Als Sascha 11 Jahre alt, hat er plötzlich gesundheitliche Probleme bekommen: seine Schrift, sein Gang, seine Sprache und sein Stoffwechsel wurden schlechter. Die Ärzte diagnostizierten eine seltene, unheilbare Erkrankung. Bereits seit 8 Jahren kämpft Saschas Mutter nun um seine Gesundheit. Jetzt gibt es neuartige Präparate in Deutschland, doch es noch unklar, wie lange es dauern wird, bis diese getestet und zugelassen sind. Damit Saschas Zustand stabil bleibt und er auf beiden Beinen stehen kann, braucht er eine Reha und eine medikamentöse Behandlung. Zurzeit besteht die Chance auf eine Reha im Zentrum „Rodnik“ in Sankt Petersburg. Doch für Sascha und seine Mutter, die von seiner Behindertenrente leben, sind die Kosten dafür untragbar. Es werden 2.500 Euro benötigt.

Stepan T.


Alter: 11 Jahre alt
Wohnort:Charkiw, Ukraine
Diagnose: CLOVES-Syndrom
Nötige Behandlung: Operation in Deutschland
Benötigte Summe: 25.000 €


Stepan kennen wir schon seit einigen Jahren. Wir haben ihn bei seinen letzten Operationen in Deutschland unterstützt. Nun ist die Familie gezwungen, wieder um unsere Hilfe zu bitten.

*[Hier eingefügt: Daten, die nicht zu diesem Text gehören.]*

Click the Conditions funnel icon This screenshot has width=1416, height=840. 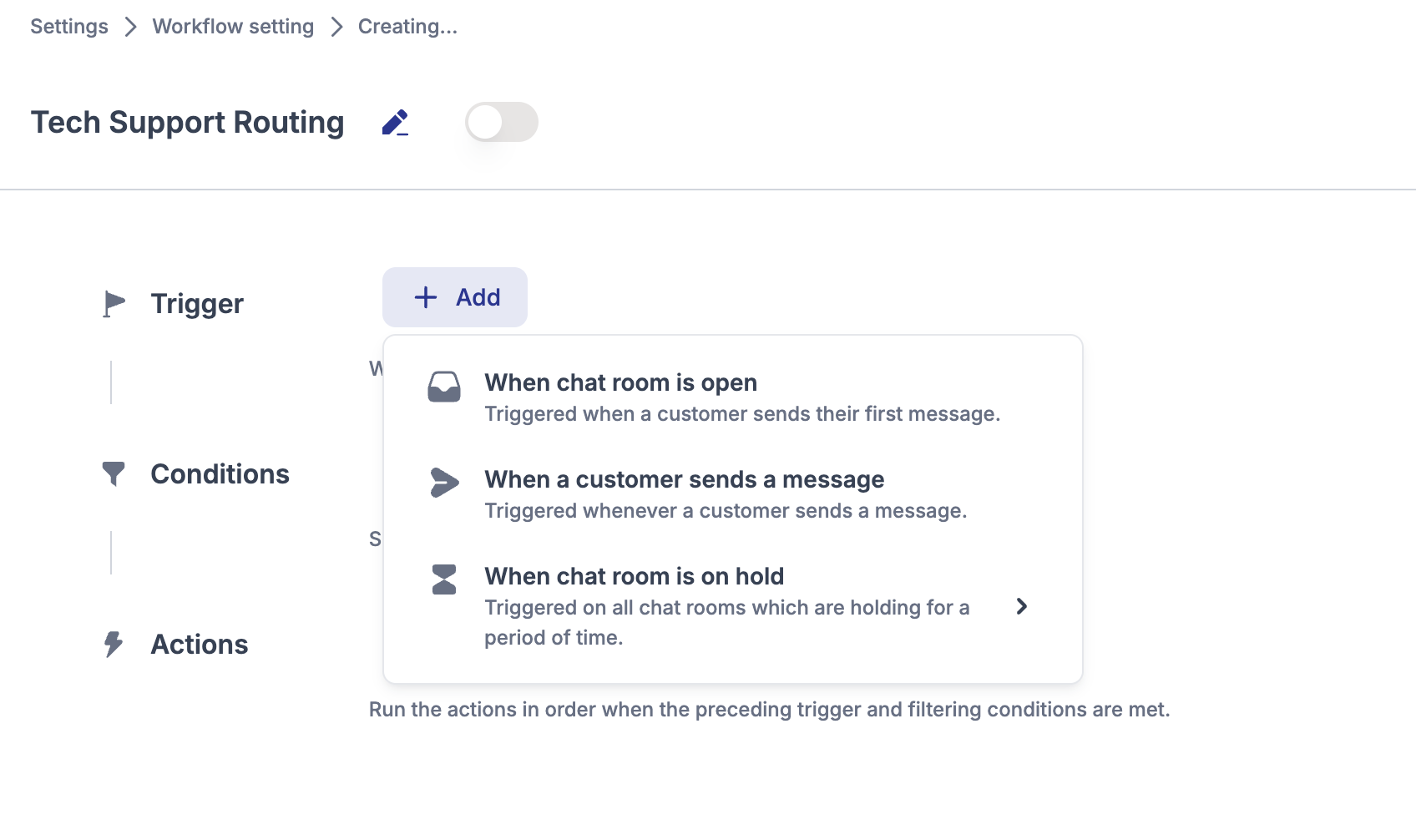click(114, 474)
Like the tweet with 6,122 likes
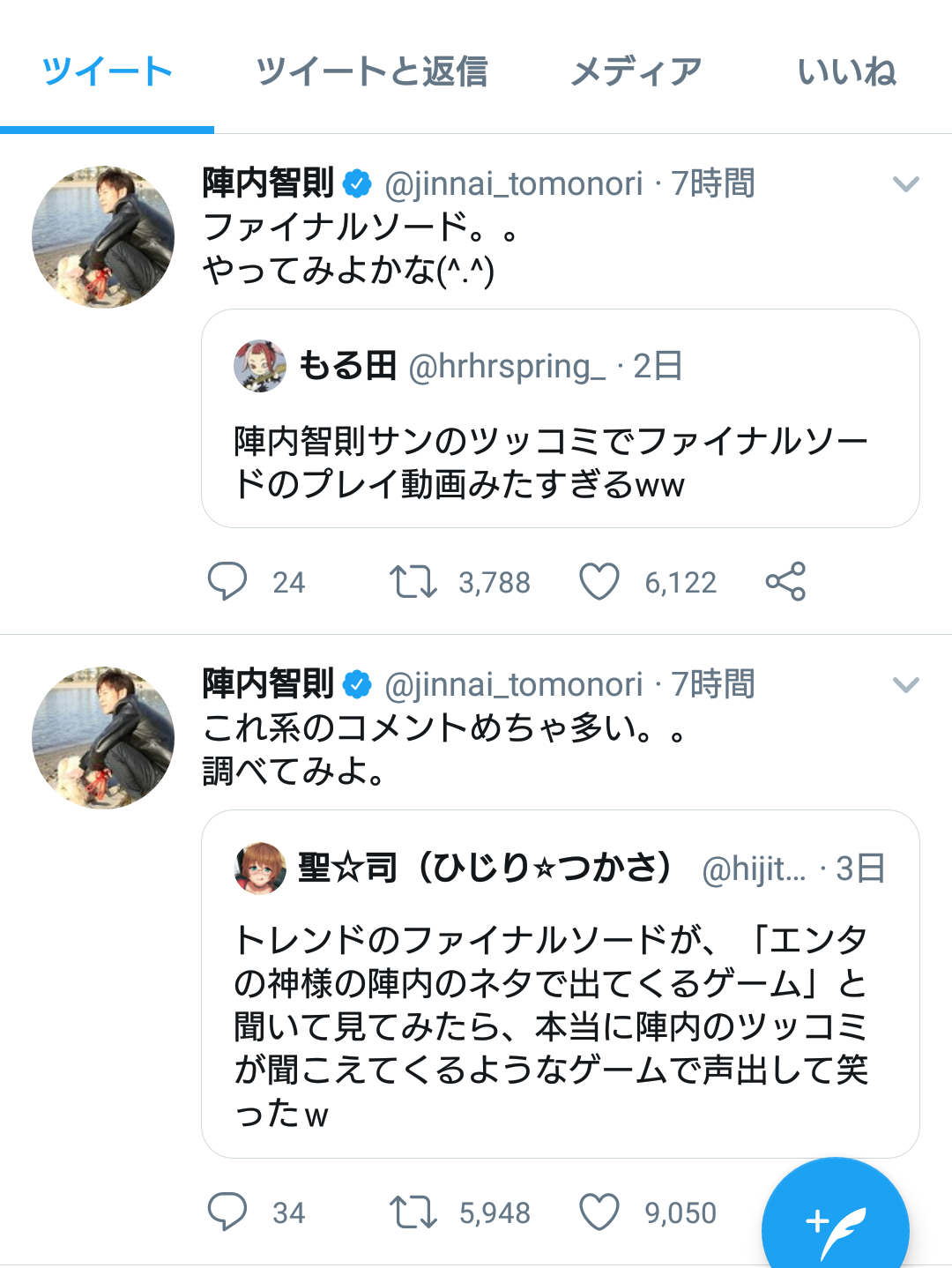The width and height of the screenshot is (952, 1268). pyautogui.click(x=599, y=582)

Das CLOVES-Syndrom ist ein angeborenes, seltenes Syndrom, das mit übermäßigem Wachstum und Anomalien der Gefäße einhergeht. Ein Bein ist bei Stepan doppelt so dick wie das andere. Das Syndrom ist unheilbar, doch kontrollierbar. Um zu leben, muss Stepan ständig behandelt und operiert werden, besonders in Wachstumsphasen und in der Pubertät. Momentan durchläuft Stepan eine sehr schwere Zeit und hat Probleme mit dem Urogenitaltrakt. Der Junge hat ständig Schmerzen und leidet an Schwellungen, die auf Störungen des Lymphflusses zurückzuführen sind. Es kommt zu Entzündungsprozessen und hohem Fieber, weshalb Stepan ständig Antibiotika nehmen muss.

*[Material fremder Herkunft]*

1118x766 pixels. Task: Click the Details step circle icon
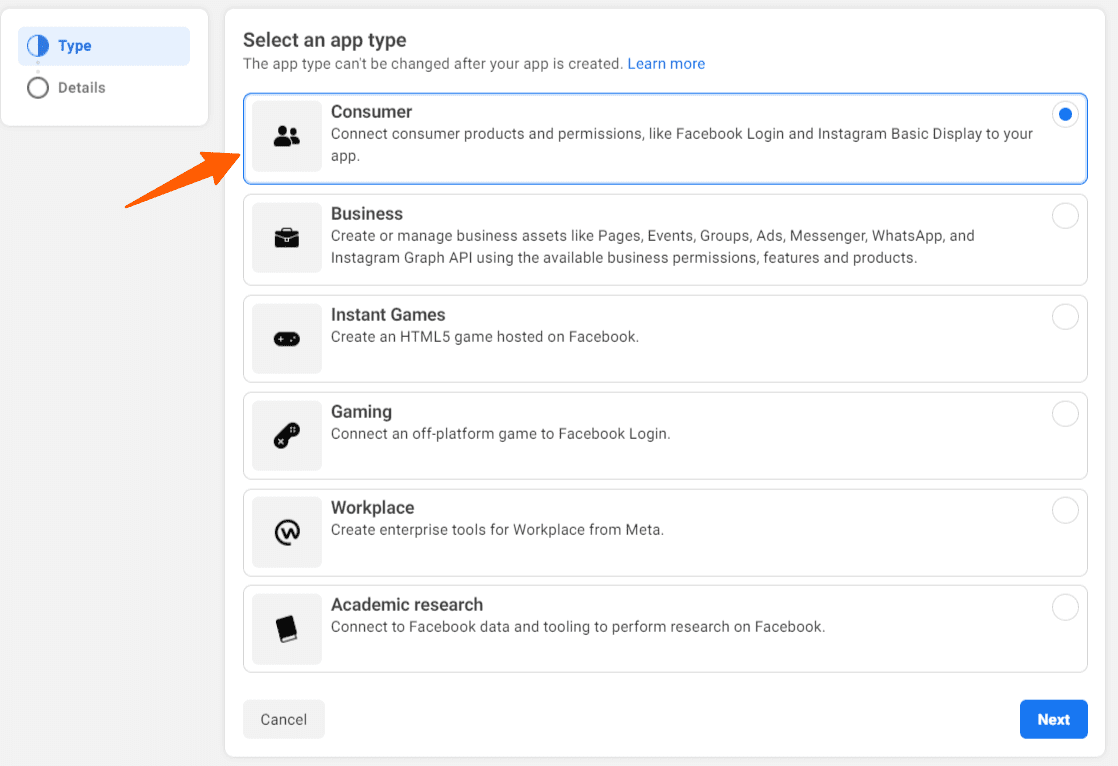pos(38,87)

Seit November 2020 geht Stepan kaum aus dem Haus und bleibt tagelang im Bett liegen. Die ukrainischen Ärzte können ihm nicht helfen. Momentan kommunizieren deutsche Ärzte online ihre Behandlungsratschläge. Damit sich Stepans Zustand verbessert, muss er operiert werden. In einer Klinik der Stadt Halle war man schon im April bereit, Stepan zu empfangen, doch es fehlen noch 25.000 Euro. Der bescheidene Verdienst der Mutter wird gänzlich zur Stabilisierung von Stepans Zustand aufgebraucht. Man ist auf Hilfe angewiesen.